As discussed on slack :) -

re: SOURMASH-TAXONOMY — would you consider GTDB-TAXONOMY and NCBI-TAXONOMY instead, with the default being gtdb?

OR, somewhere in database info/metadata (which we don’t have yet, but have talked about), add the default for that database?

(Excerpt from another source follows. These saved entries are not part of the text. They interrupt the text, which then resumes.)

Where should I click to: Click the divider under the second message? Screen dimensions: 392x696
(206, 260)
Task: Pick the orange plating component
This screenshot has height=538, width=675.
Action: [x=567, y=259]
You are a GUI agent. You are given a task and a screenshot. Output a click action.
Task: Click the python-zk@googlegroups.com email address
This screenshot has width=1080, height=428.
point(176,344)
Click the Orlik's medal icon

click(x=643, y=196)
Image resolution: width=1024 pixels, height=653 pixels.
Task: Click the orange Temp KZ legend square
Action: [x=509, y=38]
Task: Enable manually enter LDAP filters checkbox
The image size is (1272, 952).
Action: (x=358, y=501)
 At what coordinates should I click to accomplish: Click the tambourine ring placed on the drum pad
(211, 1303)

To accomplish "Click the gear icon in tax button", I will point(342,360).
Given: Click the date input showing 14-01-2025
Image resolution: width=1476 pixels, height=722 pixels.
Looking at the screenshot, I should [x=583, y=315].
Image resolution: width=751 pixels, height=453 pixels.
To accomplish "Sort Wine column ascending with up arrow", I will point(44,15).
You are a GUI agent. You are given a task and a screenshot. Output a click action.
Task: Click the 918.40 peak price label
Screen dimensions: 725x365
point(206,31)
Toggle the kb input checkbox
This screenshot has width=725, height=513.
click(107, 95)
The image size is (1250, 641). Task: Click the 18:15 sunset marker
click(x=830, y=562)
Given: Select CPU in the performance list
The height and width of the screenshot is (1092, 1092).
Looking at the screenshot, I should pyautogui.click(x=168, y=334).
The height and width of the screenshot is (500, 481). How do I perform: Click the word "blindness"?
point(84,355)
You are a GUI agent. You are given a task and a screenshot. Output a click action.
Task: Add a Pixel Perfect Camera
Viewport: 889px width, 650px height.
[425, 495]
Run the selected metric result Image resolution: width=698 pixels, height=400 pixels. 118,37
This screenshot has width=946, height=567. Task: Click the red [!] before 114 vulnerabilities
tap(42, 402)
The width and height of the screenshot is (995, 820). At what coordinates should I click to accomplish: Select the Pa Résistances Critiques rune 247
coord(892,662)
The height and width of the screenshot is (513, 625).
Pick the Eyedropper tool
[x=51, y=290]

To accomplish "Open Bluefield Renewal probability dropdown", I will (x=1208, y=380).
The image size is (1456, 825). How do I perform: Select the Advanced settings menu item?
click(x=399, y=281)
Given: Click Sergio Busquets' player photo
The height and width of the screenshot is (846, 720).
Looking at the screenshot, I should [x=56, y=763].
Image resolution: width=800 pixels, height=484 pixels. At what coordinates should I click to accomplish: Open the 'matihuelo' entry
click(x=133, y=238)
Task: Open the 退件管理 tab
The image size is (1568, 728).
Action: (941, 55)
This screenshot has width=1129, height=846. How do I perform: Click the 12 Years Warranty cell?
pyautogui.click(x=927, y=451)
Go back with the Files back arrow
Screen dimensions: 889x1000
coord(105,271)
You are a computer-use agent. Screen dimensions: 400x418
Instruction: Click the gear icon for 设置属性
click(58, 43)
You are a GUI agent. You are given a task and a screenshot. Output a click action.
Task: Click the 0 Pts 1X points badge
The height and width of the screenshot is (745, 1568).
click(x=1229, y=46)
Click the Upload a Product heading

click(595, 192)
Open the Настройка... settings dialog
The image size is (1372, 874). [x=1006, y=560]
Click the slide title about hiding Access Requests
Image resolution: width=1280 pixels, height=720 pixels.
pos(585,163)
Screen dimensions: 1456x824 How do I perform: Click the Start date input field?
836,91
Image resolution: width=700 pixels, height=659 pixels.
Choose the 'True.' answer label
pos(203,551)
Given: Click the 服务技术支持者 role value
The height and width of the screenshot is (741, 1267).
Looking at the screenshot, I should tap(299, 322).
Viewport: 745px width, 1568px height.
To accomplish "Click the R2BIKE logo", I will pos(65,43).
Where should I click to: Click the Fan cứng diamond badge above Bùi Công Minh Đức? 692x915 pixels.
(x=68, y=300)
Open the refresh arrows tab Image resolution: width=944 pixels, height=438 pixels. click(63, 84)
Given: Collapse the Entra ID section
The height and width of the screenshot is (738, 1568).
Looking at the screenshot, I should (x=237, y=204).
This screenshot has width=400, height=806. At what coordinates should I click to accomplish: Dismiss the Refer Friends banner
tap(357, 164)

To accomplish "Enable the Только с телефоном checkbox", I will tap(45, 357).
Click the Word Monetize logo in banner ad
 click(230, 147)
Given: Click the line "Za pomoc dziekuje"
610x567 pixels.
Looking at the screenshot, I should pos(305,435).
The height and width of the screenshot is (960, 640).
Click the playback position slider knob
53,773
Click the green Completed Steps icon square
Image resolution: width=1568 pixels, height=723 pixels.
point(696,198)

In this case, I'm thinking about database info/metadata as database version (e.g. gtdb-rs207), sourmash signature version, creation date, etc -- and then adding default-taxonomy.

From https://github.com/sourmash-bio/sourmash/issues/2012#issuecomment-1214419578, I wrote:

Trying to figure out how distributing multiple taxonomies in a zip file would work at the command line.

The most obvious idea is:

sourmash tax classify -g gather.csv -t gtdb-xyz.zip --gtdb

which would load GTDB-TAXONOMY.csv from gtdb-xyz.zip, vs

sourmash tax classify -g gather.csv -t gtdb-xyz.zip --ncbi

which would load NCBI-TAXONOMY.csv from gtdb-xyz.zip.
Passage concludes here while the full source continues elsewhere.